▶ _WHAT YOU SHOULD DO_:
What you return should match the data exactly, from the first line to the last.

....................

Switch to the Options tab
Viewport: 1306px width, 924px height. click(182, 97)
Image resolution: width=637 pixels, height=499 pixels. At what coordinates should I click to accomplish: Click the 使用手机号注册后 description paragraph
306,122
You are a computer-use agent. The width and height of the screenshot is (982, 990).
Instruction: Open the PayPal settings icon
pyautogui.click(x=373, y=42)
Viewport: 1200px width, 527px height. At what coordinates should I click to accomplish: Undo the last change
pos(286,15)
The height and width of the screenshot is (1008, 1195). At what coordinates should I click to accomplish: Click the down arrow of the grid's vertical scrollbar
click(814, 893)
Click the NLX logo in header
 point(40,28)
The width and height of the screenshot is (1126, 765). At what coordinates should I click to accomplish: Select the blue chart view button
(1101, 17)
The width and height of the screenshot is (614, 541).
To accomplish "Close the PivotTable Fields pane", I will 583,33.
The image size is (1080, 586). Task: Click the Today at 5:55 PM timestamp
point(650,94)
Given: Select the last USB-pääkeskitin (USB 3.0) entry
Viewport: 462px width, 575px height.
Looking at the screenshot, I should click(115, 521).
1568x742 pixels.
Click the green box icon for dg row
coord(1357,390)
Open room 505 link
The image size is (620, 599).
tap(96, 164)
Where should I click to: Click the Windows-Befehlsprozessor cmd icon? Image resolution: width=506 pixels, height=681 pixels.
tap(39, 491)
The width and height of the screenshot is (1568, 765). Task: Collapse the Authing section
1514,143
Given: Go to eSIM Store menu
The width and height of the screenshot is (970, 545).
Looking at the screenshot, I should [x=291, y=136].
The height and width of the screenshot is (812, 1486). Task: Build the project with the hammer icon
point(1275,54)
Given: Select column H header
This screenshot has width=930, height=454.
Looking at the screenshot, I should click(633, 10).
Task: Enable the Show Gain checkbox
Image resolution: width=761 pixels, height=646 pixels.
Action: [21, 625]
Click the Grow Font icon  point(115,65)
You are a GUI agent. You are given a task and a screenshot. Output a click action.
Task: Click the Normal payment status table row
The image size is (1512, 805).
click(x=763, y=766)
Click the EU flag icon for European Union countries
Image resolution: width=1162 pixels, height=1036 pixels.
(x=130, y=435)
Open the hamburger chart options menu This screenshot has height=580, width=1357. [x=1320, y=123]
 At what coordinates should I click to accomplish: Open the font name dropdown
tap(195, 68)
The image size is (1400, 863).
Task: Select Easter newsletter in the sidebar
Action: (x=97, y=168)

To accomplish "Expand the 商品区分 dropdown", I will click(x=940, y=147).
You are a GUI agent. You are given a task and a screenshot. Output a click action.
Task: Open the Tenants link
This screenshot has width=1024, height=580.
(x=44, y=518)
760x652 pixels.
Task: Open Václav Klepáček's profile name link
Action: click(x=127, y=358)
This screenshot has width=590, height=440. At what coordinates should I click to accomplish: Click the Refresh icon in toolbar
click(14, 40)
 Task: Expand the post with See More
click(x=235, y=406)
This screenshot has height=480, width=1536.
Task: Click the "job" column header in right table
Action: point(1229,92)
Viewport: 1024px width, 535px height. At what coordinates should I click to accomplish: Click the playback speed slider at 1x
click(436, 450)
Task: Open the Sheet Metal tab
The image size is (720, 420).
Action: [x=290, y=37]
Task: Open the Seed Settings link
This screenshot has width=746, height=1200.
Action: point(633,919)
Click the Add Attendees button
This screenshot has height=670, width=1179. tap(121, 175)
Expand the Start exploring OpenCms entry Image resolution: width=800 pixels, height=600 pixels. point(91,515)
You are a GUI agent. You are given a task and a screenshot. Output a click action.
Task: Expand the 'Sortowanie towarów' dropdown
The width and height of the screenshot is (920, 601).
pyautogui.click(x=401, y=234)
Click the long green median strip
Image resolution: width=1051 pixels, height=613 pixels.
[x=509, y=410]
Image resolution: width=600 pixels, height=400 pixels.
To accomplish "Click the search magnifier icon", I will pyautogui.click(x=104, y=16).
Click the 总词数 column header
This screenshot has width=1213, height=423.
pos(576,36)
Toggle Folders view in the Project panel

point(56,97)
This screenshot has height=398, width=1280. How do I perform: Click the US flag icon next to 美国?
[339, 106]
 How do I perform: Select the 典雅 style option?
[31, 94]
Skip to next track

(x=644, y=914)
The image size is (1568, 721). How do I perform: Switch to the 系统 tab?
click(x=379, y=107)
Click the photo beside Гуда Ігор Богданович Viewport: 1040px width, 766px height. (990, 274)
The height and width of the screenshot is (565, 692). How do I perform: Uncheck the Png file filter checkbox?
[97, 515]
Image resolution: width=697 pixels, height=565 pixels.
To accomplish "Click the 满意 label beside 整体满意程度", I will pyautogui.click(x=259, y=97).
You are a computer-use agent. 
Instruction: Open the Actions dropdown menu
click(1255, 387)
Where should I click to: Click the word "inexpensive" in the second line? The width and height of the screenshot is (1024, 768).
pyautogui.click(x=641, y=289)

....................

▶ _ANSWER TO THE EXERCISE_:
Switch to the Options tab
Viewport: 1306px width, 924px height. click(182, 97)
Image resolution: width=637 pixels, height=499 pixels. At what coordinates should I click to accomplish: Click the 使用手机号注册后 description paragraph
306,122
You are a computer-use agent. The width and height of the screenshot is (982, 990).
Instruction: Open the PayPal settings icon
pyautogui.click(x=373, y=42)
Viewport: 1200px width, 527px height. At what coordinates should I click to accomplish: Undo the last change
pos(286,15)
The height and width of the screenshot is (1008, 1195). At what coordinates should I click to accomplish: Click the down arrow of the grid's vertical scrollbar
click(814, 893)
Click the NLX logo in header
 point(40,28)
The width and height of the screenshot is (1126, 765). At what coordinates should I click to accomplish: Select the blue chart view button
(1101, 17)
The width and height of the screenshot is (614, 541).
To accomplish "Close the PivotTable Fields pane", I will 583,33.
The image size is (1080, 586). Task: Click the Today at 5:55 PM timestamp
point(650,94)
Given: Select the last USB-pääkeskitin (USB 3.0) entry
Viewport: 462px width, 575px height.
Looking at the screenshot, I should click(115, 521).
1568x742 pixels.
Click the green box icon for dg row
coord(1357,390)
Open room 505 link
The image size is (620, 599).
tap(96, 164)
Where should I click to: Click the Windows-Befehlsprozessor cmd icon? Image resolution: width=506 pixels, height=681 pixels.
tap(39, 491)
The width and height of the screenshot is (1568, 765). Task: Collapse the Authing section
1514,143
Given: Go to eSIM Store menu
The width and height of the screenshot is (970, 545).
Looking at the screenshot, I should [x=291, y=136].
The height and width of the screenshot is (812, 1486). Task: Build the project with the hammer icon
point(1275,54)
Given: Select column H header
This screenshot has width=930, height=454.
Looking at the screenshot, I should click(633, 10).
Task: Enable the Show Gain checkbox
Image resolution: width=761 pixels, height=646 pixels.
Action: [21, 625]
Click the Grow Font icon  point(115,65)
You are a GUI agent. You are given a task and a screenshot. Output a click action.
Task: Click the Normal payment status table row
The image size is (1512, 805).
click(x=763, y=766)
Click the EU flag icon for European Union countries
Image resolution: width=1162 pixels, height=1036 pixels.
(x=130, y=435)
Open the hamburger chart options menu This screenshot has height=580, width=1357. [x=1320, y=123]
 At what coordinates should I click to accomplish: Open the font name dropdown
tap(195, 68)
The image size is (1400, 863).
Task: Select Easter newsletter in the sidebar
Action: (x=97, y=168)

To accomplish "Expand the 商品区分 dropdown", I will click(x=940, y=147).
You are a GUI agent. You are given a task and a screenshot. Output a click action.
Task: Open the Tenants link
This screenshot has width=1024, height=580.
(x=44, y=518)
760x652 pixels.
Task: Open Václav Klepáček's profile name link
Action: click(x=127, y=358)
This screenshot has width=590, height=440. At what coordinates should I click to accomplish: Click the Refresh icon in toolbar
click(14, 40)
 Task: Expand the post with See More
click(x=235, y=406)
This screenshot has height=480, width=1536.
Task: Click the "job" column header in right table
Action: point(1229,92)
Viewport: 1024px width, 535px height. At what coordinates should I click to accomplish: Click the playback speed slider at 1x
click(436, 450)
Task: Open the Sheet Metal tab
The image size is (720, 420).
Action: [x=290, y=37]
Task: Open the Seed Settings link
This screenshot has width=746, height=1200.
Action: point(633,919)
Click the Add Attendees button
This screenshot has height=670, width=1179. tap(121, 175)
Expand the Start exploring OpenCms entry Image resolution: width=800 pixels, height=600 pixels. point(91,515)
You are a GUI agent. You are given a task and a screenshot. Output a click action.
Task: Expand the 'Sortowanie towarów' dropdown
The width and height of the screenshot is (920, 601).
pyautogui.click(x=401, y=234)
Click the long green median strip
Image resolution: width=1051 pixels, height=613 pixels.
[x=509, y=410]
Image resolution: width=600 pixels, height=400 pixels.
To accomplish "Click the search magnifier icon", I will pyautogui.click(x=104, y=16).
Click the 总词数 column header
This screenshot has width=1213, height=423.
pos(576,36)
Toggle Folders view in the Project panel

point(56,97)
This screenshot has height=398, width=1280. How do I perform: Click the US flag icon next to 美国?
[339, 106]
 How do I perform: Select the 典雅 style option?
[31, 94]
Skip to next track

(x=644, y=914)
The image size is (1568, 721). How do I perform: Switch to the 系统 tab?
click(x=379, y=107)
Click the photo beside Гуда Ігор Богданович Viewport: 1040px width, 766px height. (990, 274)
The height and width of the screenshot is (565, 692). How do I perform: Uncheck the Png file filter checkbox?
[97, 515]
Image resolution: width=697 pixels, height=565 pixels.
To accomplish "Click the 满意 label beside 整体满意程度", I will pyautogui.click(x=259, y=97).
You are a computer-use agent. 
Instruction: Open the Actions dropdown menu
click(1255, 387)
Where should I click to: Click the word "inexpensive" in the second line? The width and height of the screenshot is (1024, 768).
pyautogui.click(x=641, y=289)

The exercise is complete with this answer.